Over the past couple of years I have been writing a book about brutalism, Concrete Concept, and I have noticed that change is afoot. The style has been re-appraised for some time now, and not just among the aficionados. In an era of wavering faith in capitalism, brutalism’s robust statements are finding a fresh audience. Buildings such as Erno Goldfinger’s Trellick Tower in west London, or Leeds University, once the butt of endless jokes, are now some of the country’s hippest structures. They serve as squat grey ripostes to the 10-a-penny oligarch vanity projects that seem to arrive daily on the skyline.
The brutalist style harks back to an idealistic postwar world where even Conservative governments built council houses; an epoch when carving out a collective future, rather than endlessly showing off on Facebook, was the esprit du temps. Brutalist buildings might look like they want to slap you in the face, but they’re solid and dependable – the opposite of so many of today’s splutters on the skyline, which look like they’ll fall over if you mumble “Fee-fi-fo-fum” near to them.
From the start, brutalism was about going wild with concrete. The term slithered from many streams: nybrutalism in Sweden; British architects Alison and Peter Smithson’s designs; the French béton brut – raw concrete. During the 1960s it sprouted from the Côte d’Ivoire to Canada, and concrete salesmen grew rich on the proceeds.
These buildings tell stories: the Apollo Pavilion in Peterlee asserts the muscle and pride of the Durham colliers. Sampson House in London, with its lack of doors and windows, alludes to the tiny terrors of office life and of computers that might one day be running us.

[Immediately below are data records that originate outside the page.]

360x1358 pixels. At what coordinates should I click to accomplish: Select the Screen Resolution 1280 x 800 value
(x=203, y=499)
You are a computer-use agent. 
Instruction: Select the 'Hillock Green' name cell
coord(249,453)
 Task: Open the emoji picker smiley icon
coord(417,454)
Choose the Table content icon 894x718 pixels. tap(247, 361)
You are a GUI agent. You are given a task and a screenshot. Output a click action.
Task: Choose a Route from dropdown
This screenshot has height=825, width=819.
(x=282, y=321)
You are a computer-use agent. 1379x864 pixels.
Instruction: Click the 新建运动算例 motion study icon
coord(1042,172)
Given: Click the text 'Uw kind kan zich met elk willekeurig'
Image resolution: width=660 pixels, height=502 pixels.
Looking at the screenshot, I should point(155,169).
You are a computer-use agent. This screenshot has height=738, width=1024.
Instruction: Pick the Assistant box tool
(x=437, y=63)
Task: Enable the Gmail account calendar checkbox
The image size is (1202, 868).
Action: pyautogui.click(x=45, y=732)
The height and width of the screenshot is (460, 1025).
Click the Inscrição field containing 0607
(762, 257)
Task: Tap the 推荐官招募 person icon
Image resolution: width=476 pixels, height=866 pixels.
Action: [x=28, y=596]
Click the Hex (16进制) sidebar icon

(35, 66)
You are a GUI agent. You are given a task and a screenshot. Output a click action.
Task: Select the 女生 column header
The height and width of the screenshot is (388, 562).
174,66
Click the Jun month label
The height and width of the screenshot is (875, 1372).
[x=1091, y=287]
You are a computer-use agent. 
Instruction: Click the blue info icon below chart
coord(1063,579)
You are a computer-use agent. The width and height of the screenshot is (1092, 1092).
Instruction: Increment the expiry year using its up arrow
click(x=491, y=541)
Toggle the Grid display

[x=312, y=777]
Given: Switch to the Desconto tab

Although the material is tough, this machine-age aesthetic could be quite feminine. The Southbank’s Hayward Gallery – currently being renovated – is beautiful yet complex. It lures you in, but you’ll never fully understand it.
When they were built, these were symbols of power: monuments to the “we know best” welfare state or corporations or God (Germany’s concrete churches, such as Gottfried Böhm’s at Neviges, are sublime). Nowadays, brutalism is championed by outsiders and knocked down by bureaucrats lacking taste. Portsmouth council destroyed Rodney Gordon’s Tricorn in 2004, and Birmingham has just started vandalising John Madin’s Central Library.
All is not lost, however. The number of brutalist maps, models, posters and cushions emerging suggests that brutalist buildings could have a future as tourist attractions. Word is spreading. The National Trust recently hosted brutalism tours. And punters cough up to live at Park Hill in Sheffield because it’s “cool”. As for the former council residents… well, that’s the free market for you, isn’t it?
These buildings yield so much. For all their ostensible oddness, brutalist buildings don’t have to be movie dystopias. In Rotterdam this month I watched a condemned brutalist block having its front peeled off – to reveal each flat’s walls painted or papered in different shades. Normal homes for normal people. These futuristic buildings, built to prepare us for a world of jetpacks and robots, were colonised by teenagers to skateboard in and chug cider. Brutalist buildings are everywhere, waiting for some attention. They deserve it.